Aumento de pessoas em situação de rua em Campo Mourão é debatido na Câmara
Na noite dessa segunda-feira (5), foi realizada uma audiência pública na Câmara Municipal de Campo Mourão, com o intuito de discutir o crescente número de pessoas em situação de rua no município. O evento, que durou cerca de três horas, contou com a presença de vereadores, representantes de órgãos públicos, entidades assistenciais, profissionais da saúde e assistência social, além da população em geral. O encontro teve como tema central “O aumento das pessoas em situação de rua em Campo Mourão”, conforme proposto por representantes do Poder Legislativo.
A audiência foi convocada após um requerimento apresentado pelos vereadores Márcio Berbet, Tião do Karatê e Sidnei Jardim, que expressaram preocupações com a crescente presença de pessoas em situação de vulnerabilidade nas ruas da cidade. “Eu vejo que é de extrema necessidade a gente estar conversando sobre esse assunto”, afirmou Berbet. Ele ressaltou a importância do debate para encontrar soluções práticas, enfatizando que a discussão não se limitava ao Projeto de Lei proposto por ele sobre o tema, ainda não finalizado, mas sim à busca de alternativas efetivas para a problemática.

* **Linhas de dados**
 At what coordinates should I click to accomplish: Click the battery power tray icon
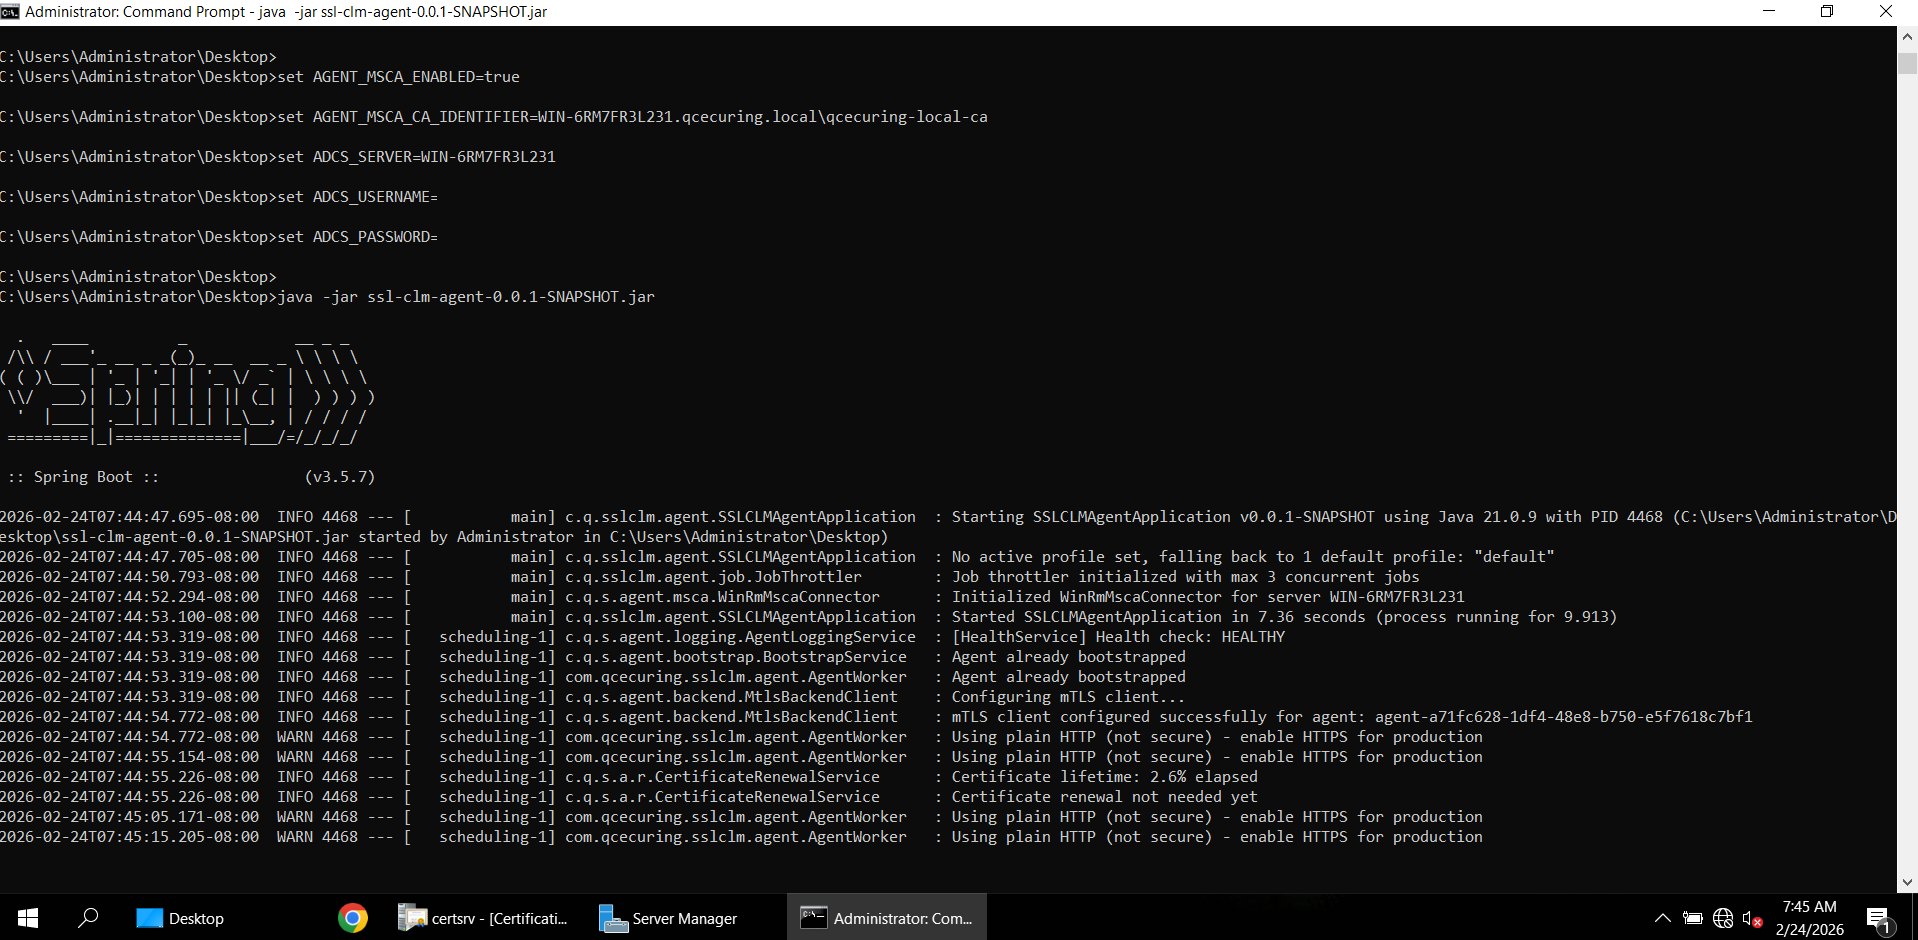tap(1692, 918)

* **Tarefa**
Transcreva na íntegra a notícia sobre a audiência pública em Campo Mourão, sem mudar nenhuma palavra.

* **Resposta**
Aumento de pessoas em situação de rua em Campo Mourão é debatido na Câmara
Na noite dessa segunda-feira (5), foi realizada uma audiência pública na Câmara Municipal de Campo Mourão, com o intuito de discutir o crescente número de pessoas em situação de rua no município. O evento, que durou cerca de três horas, contou com a presença de vereadores, representantes de órgãos públicos, entidades assistenciais, profissionais da saúde e assistência social, além da população em geral. O encontro teve como tema central “O aumento das pessoas em situação de rua em Campo Mourão”, conforme proposto por representantes do Poder Legislativo.
A audiência foi convocada após um requerimento apresentado pelos vereadores Márcio Berbet, Tião do Karatê e Sidnei Jardim, que expressaram preocupações com a crescente presença de pessoas em situação de vulnerabilidade nas ruas da cidade. “Eu vejo que é de extrema necessidade a gente estar conversando sobre esse assunto”, afirmou Berbet. Ele ressaltou a importância do debate para encontrar soluções práticas, enfatizando que a discussão não se limitava ao Projeto de Lei proposto por ele sobre o tema, ainda não finalizado, mas sim à busca de alternativas efetivas para a problemática.